Big bonuses on Wall Street do not have to be a cause for controversy. If banks are not accepting even more in taxpayer funds and are making profits legitimately, I doubt anyone will have a problem with big bonuses. 

Certainly, we're seeing a lot of regulatory activity. The G20 has proposed some interesting pay guidelines that frown on guaranteed bonuses for more than one year and smile on long-term pay incentives. Of course, several companies, the likes of Goldman Sachs and Morgan Stanley, have already moved in this direction.   

At the same time, pay monitor Kenneth Feinberg has generated a lot of headlines for his review of pay practices at just seven firms. But you could see his blessing as a kind of seal of approval. If a bank's policies pass muster with him, can the resulting bonuses be tainted? His judgments are expected within a few weeks. 

In addition, the Federal Reserve Board is also aiming to set some rules, described as sweeping, that would set standards for not just executives, but also traders and bankers.

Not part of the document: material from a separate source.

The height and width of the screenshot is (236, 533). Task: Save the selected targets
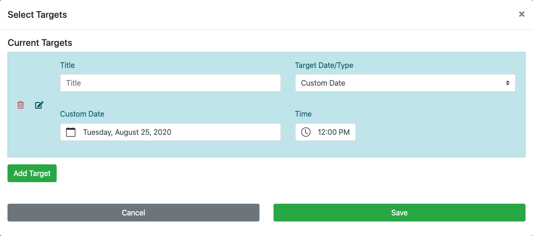point(400,213)
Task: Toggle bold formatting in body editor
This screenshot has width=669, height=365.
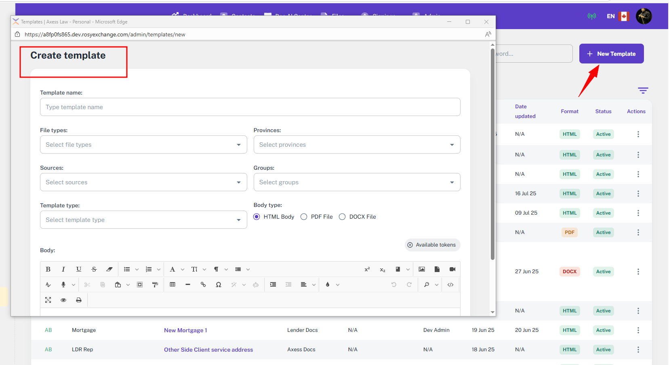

But again, there will be no cap. Like Feinberg's strategy, the review will focus on policies and incentive structures--but they would require the Fed to approve policies and allow it to demand changes. 

My sense is that if pay is properly structured, it will not be controversial. Even if all the proposals discussed above pass, executives, bankers and traders are still going to be making a lot of money, in a way that has been effectively blessed. 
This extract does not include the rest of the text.